Die Beobachtungsbögen zur Erfassung kindlichen Verhaltens und kindlicher Entwicklungen von Lueger (2005) gehen auf folgende fünf Schwerpunktbereiche ein:

1. Zunächst steht das äußere Erscheinen und der motorische Gesamteindruck im Vordergrund (Körperlicher Entwicklungsstand, körperliche Auffälligkeiten, Gepflegtheit, Gesundheitszustand & Leistungsfähigkeit, Körperbeherrschung, Grobmotorische Bewegungen, Feinmotorik, Körperkoordination, Psychomotorik).
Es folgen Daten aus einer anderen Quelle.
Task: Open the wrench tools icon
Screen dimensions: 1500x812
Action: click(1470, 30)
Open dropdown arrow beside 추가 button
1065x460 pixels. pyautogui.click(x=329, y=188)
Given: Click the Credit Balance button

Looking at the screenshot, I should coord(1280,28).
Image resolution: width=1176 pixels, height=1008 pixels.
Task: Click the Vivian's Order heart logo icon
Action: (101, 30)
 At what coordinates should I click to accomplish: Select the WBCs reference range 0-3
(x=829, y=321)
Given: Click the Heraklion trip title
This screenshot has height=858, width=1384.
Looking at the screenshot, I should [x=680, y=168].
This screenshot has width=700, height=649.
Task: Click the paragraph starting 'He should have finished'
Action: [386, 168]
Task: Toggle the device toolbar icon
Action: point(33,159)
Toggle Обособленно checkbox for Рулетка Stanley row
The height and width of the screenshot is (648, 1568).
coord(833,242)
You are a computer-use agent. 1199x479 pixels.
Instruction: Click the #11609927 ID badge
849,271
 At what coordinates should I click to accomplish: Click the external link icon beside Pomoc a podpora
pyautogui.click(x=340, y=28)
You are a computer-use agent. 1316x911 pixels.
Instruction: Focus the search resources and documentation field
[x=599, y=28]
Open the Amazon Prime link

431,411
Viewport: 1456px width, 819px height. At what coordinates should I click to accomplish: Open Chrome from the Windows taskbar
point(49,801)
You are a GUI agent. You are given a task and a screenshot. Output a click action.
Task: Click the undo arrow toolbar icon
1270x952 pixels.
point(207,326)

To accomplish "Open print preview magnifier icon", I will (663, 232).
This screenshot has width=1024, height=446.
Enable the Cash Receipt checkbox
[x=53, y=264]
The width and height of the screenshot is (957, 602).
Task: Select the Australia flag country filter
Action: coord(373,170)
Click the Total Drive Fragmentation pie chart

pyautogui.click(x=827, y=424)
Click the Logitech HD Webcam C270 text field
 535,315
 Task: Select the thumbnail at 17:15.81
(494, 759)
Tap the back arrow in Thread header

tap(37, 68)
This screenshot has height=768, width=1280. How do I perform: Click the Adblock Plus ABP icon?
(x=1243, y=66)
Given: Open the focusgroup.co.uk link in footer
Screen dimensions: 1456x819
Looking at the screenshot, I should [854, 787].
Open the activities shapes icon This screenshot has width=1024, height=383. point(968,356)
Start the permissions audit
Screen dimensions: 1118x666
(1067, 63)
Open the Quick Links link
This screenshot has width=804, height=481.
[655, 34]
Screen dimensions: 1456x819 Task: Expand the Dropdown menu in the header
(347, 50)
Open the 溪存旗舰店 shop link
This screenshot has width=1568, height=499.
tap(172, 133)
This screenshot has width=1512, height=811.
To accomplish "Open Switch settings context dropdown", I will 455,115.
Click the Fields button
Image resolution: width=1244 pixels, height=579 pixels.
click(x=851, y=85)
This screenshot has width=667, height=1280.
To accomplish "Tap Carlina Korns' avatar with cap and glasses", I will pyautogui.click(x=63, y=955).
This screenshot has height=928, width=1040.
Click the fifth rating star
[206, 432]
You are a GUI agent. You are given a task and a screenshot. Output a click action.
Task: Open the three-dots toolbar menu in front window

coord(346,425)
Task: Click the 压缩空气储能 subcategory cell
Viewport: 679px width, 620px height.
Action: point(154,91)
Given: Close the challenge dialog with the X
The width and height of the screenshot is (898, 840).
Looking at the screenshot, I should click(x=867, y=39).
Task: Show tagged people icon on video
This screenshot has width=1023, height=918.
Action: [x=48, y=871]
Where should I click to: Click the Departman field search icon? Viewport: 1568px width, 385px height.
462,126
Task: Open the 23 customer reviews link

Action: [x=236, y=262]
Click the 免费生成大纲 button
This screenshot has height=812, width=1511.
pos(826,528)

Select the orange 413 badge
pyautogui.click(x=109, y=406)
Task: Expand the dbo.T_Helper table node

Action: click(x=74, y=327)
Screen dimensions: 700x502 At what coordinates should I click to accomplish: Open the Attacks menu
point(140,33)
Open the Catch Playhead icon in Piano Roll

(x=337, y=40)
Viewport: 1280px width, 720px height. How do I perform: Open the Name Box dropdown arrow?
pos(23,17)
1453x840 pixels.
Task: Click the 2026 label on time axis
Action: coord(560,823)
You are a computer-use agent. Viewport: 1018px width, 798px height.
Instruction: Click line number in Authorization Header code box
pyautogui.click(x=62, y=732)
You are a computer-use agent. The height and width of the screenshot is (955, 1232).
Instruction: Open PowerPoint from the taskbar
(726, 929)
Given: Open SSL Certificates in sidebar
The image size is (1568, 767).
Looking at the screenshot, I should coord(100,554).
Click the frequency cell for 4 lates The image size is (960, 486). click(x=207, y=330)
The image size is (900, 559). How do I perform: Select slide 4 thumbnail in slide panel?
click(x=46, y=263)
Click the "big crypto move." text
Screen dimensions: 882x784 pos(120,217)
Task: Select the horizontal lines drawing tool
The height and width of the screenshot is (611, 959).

    Es folgen Beobachtungskriterien zu den grundlegenden Bewegungsprinzipien und Bewegungsabläufen (Muskelspannung, Bewegungssicherheit, Bewegungsgleichgewicht, Bewegungselastizität, Bewegungskoordination, Bewegungsschnelligkeit, Bewegungskräfte, Reaktionsfähigkeit und Bewegungsabläufe), der Feinmotorik (Allgemeine Geschicklichkeiten im Spiel- und Arbeitsverhalten, Hand-Finger-Geschicklichkeit, Umgang mit Pinsel und Farbe, Visumotorische Geschicklichkeit und feinmotorische Koordination), Psychomotorik, Handlungsplanung und Steuerung (Soziale Kompetenz, Eigenaktivität, Körperschema, Motorische Überaktivität bzw. Gehemmtheit),

2. zur visuellen Wahrnehmung (Visumotorische Koordination, Figur-Grund-Wahrnehmung, Wahrnehmungskonstanz, Wahrnehmung der Raumlage und Wahrnehmung räumlicher Beziehungen), zur auditiven Wahrnehmung (Auditive Lokalisation, Aufmerksamkeit, Merkfähigkeit, Diskrimination, Figur-Grund-Wahrnehmung, auditiv-kinästhetische Koordination), zur vestibulären Wahrnehmung, zum taktil-kinästhetischen Bereich, Stellungssinn, Bewegungssinn, Kraftsinn, Spannungssinn und taktiles Differenzierungsvermögen, zur gustatorischen und olfaktorischen Wahrnehmung (= Geschmack und Geruch),

3. zum allgemeinen Sprachverhalten (Sprachliche Umgebung des Kindes, Sprachvorbild/er, Kommunikation mit Erwachsenen, der Erzieherin und mit anderen Kindern, Beteiligung des Kindes an Gesprächssituationen, Interesse an sprachlichen Aktivitäten, Begegnung des Kindes mit Schrift etc.) und den physiologischen Voraussetzungen, zur Gesprächsbereitschaft und zum Anweisungsverständnis, zur Sprachfähigkeit, zum Sprachgedächtnis, zur phonologischen Bewusstheit und zur Begegnung mit Symbolen und Schrift.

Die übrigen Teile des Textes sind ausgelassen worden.